— Да нет, я за них не особо тревожусь.
— А что еще?
— Неспокойно, — повторила она.
Томас недовольно хмыкнул:
— А что, у нас был хоть один день спокойным? Калика говорил, что счастливой жизни не бывает вовсе, бывают только счастливые дни. А у нас и вовсе — часы!
Она задумалась, в глазах появилось мечтательное выражение.
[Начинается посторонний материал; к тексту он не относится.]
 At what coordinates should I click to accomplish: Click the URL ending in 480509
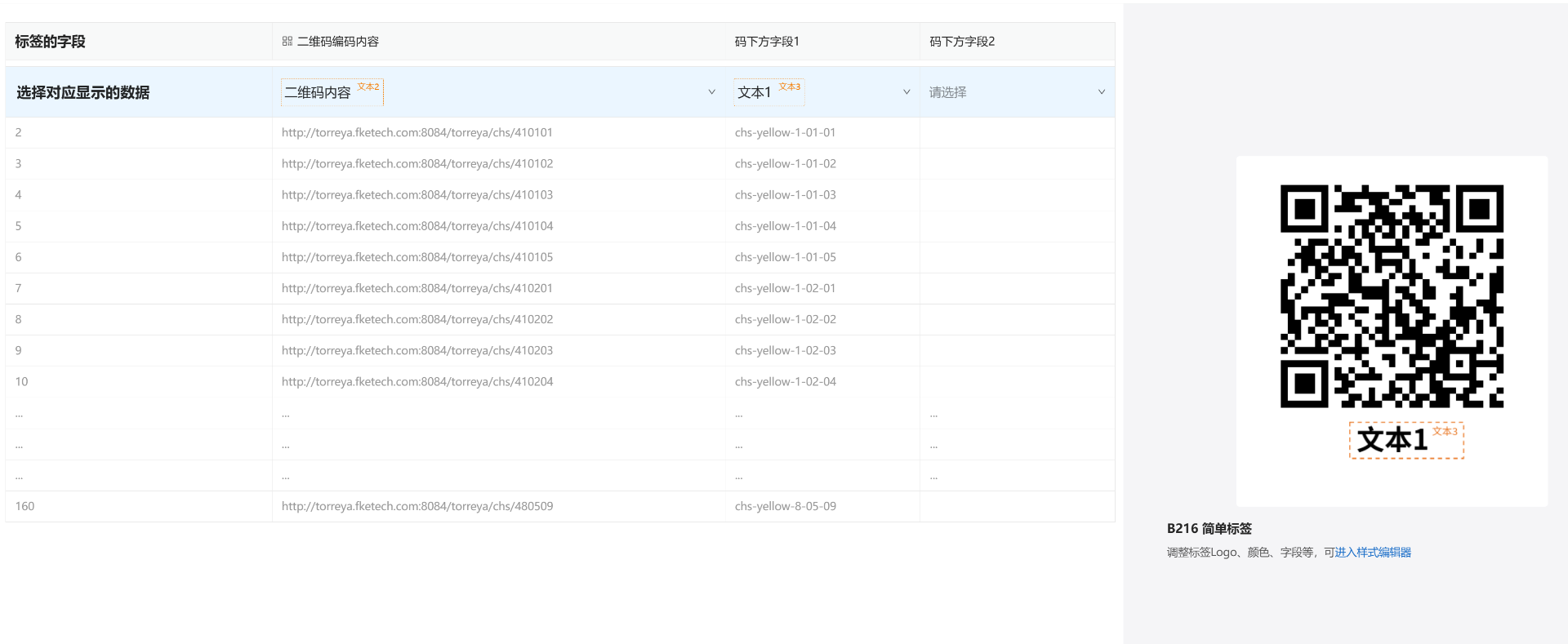[x=417, y=506]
Томас чувствовал в ней какую-то тайну, все-таки странная женщина что-то недоговаривала.
Лес иногда прерывался полянами, трава росла густая, уже пожелтевшая, чертополох грозно растопыривал колючки. Только ели оставались зелеными, весь же лес стоял в желтом и пурпурном убранстве всех цветов и оттенков. Небо было чистое, синее, но от него веяло холодом.
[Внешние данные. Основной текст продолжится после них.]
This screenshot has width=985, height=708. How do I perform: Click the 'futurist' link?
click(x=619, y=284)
Яра первая услышала конский топот. Тронула рыцаря за рукав, тот остановил коня, прислушался. Сперва негромкий, стук множества копыт становился громче с каждым мгновением. По дороге за ними вслед неслись десятка два, если не больше, конных всадников. И, судя по стуку копыт, это были тяжелые кони, и всадники на них были тяжелые.
— Погоня, — понял Томас. — Дурак, он снял с осады людей, послал за нами! Ну, теперь ему точно крепость не взять. Унесет ли сам ноги...
Яра взмолилась:
— Томас! Тут нам бы унести!
— Попробуем, — сказал он, трогая поводья.
Но было уже поздно. Из-за деревьев выскочили кони, роняя пену. Передний всадник, видя, что беглецы на хороших конях да еще по свежему запасному, закричал отчаянно:
— Стой, трус?!
— Это я трус?! — грозно осведомился Томас.
Он начал разворачивать коня. Яра схватила его за руку.
— С ума рухнулся?..
Томас с неохотой повернул коня, только пришпорил, как настигающий всадник заорал диким голосом:
— Трус!.. Подлый трус!.. Если в тебе есть хоть капля от мужчины, остановись и сражайся!
Томас остановил коня. Яра схватила его коня за повод, потащила за собой. Томас ворчал, но повиновался. Преследователи начали отставать, и передний всадник, рыцарь в блестящих доспехах, закричал страшно:
— С тобой женщина, трус!.. Неужто ты будешь бежать даже при ней?
Томас выдернул повод из руки Яры. Лицо его было бледным от ярости, челюсти плотно сжаты. Он со стуком опустил забрало, синие глаза метнули через узкую щель молнию.
— Я жду тебя, кто бы ты ни был!
Всадники, это были рыцари с опущенными копьями, неслись на него, не сбавляя хода. Томас запоздало понял ошибку: они не собирались драться по очереди, — но поворачивать коня уже не было времени. Он быстро соскочил, выхватил меч и метнулся за ближайшее дерево.
Три копья с силой вонзились в дерево, разлетелись с треском. Яра, схватив его коня, отъехала и сорвала с седла лук. Часть всадников спешилась, начала обходить дерево с двух сторон. Томас двигался молниеносно, один рухнул под ударом его меча, второй выронил меч и ухватился за окровавленную руку. Еще несколько человек начали оттеснять его от дерева, а всадники объехали с другой стороны, окружили.
Томас вскрикнул бешено:
— А где твоя честь, трус?
Рыцарь ответил надменно:
— Перед язычником всякие клятвы, как и перед женщиной, необязательны, потому что женщина — не человек. Как и язычник.
Он всхлипнул, умолк на полуслове, вскинул обе ладони, хватаясь за лицо. Из узкой щели забрало торчало тонкое древко с белым пером.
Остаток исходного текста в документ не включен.